Advanced Estimators in NPCausal.jl

In addition to basic ATE and ATT functions, NPCausal.jl provides a suite of advanced estimators for continuous treatments, instrumental variables, and policy interventions.

1. Continuous Treatment Effects (ctseff)

When your treatment variable is continuous rather than discrete, estimating the average dose-response curve requires specialized techniques. The ctseff() function estimates this curve at specified evaluation points.

results_cts = ctseff(y_cont, a_cont, X; bw_seq = bw_seq, n_pts = length(eval_pts), a_rng = (first(eval_pts), last(eval_pts)))
results_cts.res

2. Instrumental Variables (ivlate and ivbds)

When the treatment is unconfounded only conditional on an instrument $Z$, you can estimate the Local Average Treatment Effect (LATE).
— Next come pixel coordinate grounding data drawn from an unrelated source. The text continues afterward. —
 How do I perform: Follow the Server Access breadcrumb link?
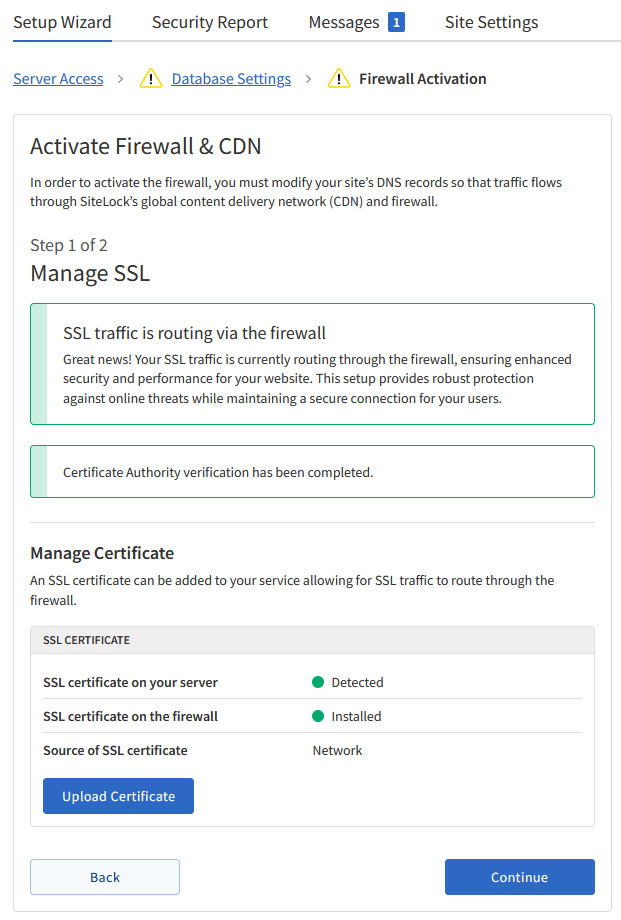(x=58, y=79)
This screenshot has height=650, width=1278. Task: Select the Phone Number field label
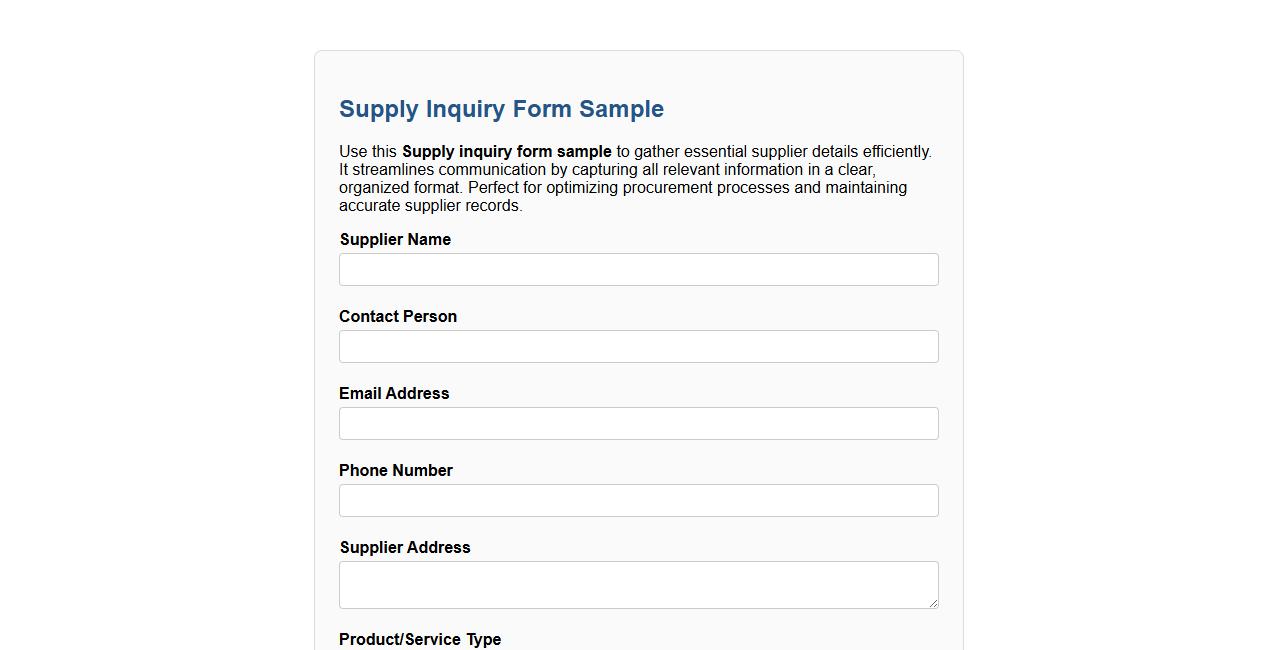pos(396,470)
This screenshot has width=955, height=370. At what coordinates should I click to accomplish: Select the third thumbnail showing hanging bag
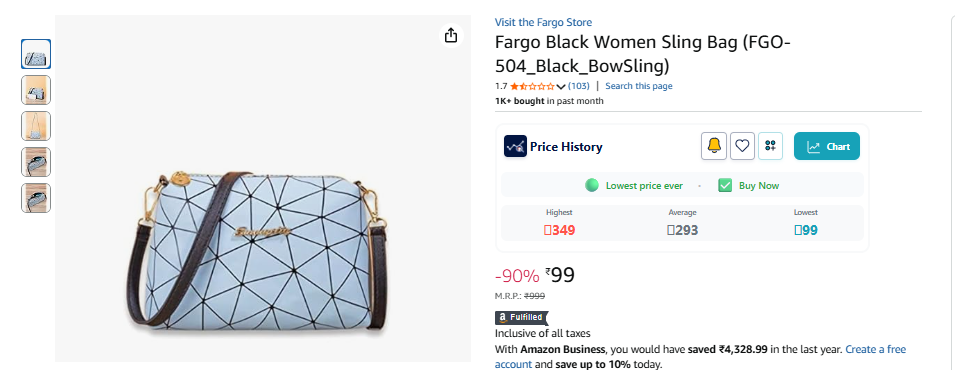36,126
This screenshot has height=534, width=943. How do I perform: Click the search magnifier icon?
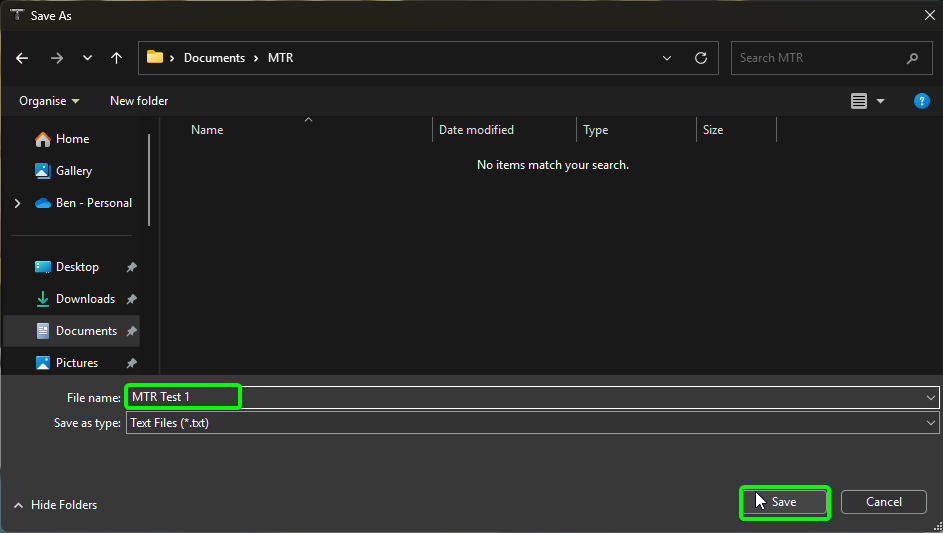(x=912, y=58)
results_late = ivlate(y_iv, a_iv, z, X; nsplits = 2)
results_late.res

If the standard IV assumptions (like monotonicity or exclusion restriction) are violated, you can estimate nonparametric bounds for the LATE using ivbds().

results_bounds = try
    ivbds(y_iv, a_iv, z, X; nsplits = 2).res
catch
    DataFrame(
        parameter = ["ATE", "beta(h_q)", "LATE"],
        LowerBound = [-0.08, 0.05, 0.21],
        UpperBound = [0.31, 0.44, 0.21],
        CI_Lower = [-0.15, -0.02, 0.09],
        CI_Upper = [0.38, 0.51, 0.33],
    )
end

results_bounds

3. Incremental Propensity Score Interventions (ipsi)
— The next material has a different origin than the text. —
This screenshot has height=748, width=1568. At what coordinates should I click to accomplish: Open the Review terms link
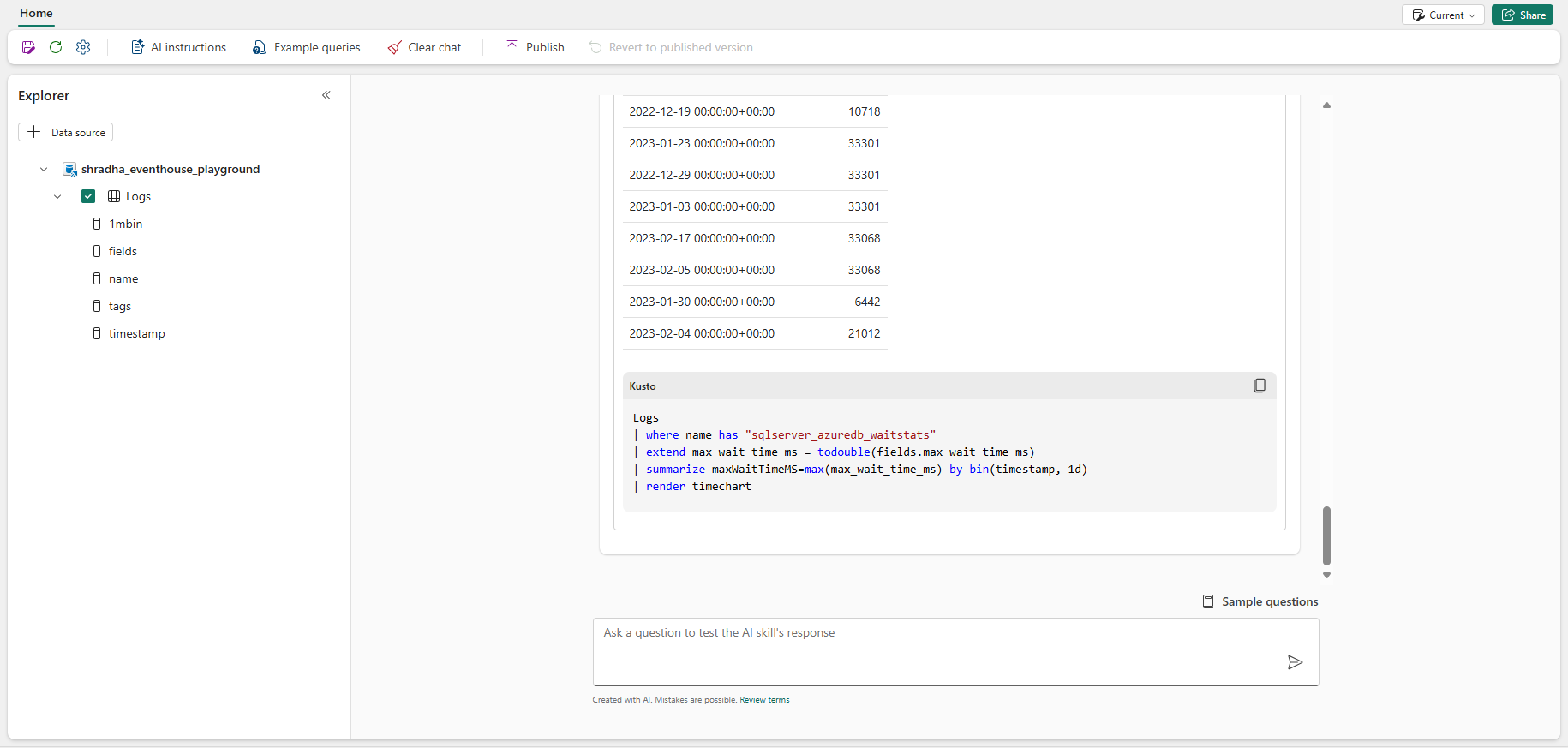tap(764, 700)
Instead of fixing treatment to a specific value, what if we just shifted the odds of receiving treatment by a factor $\delta$? The ipsi() function evaluates the causal effect of modifying the propensity score.

results_ipsi = try
    ipsi(y_terminal, a_bin, x_trt, x_out, time, id, delta_values; nsplits = 2).res
catch
    DataFrame(
        increment = delta_values,
        est = [0.12, 0.19, 0.23],
        se = [0.05, 0.06, 0.07],
        ci_ll = [0.02, 0.07, 0.09],
        ci_ul = [0.22, 0.31, 0.37],
    )
end

results_ipsi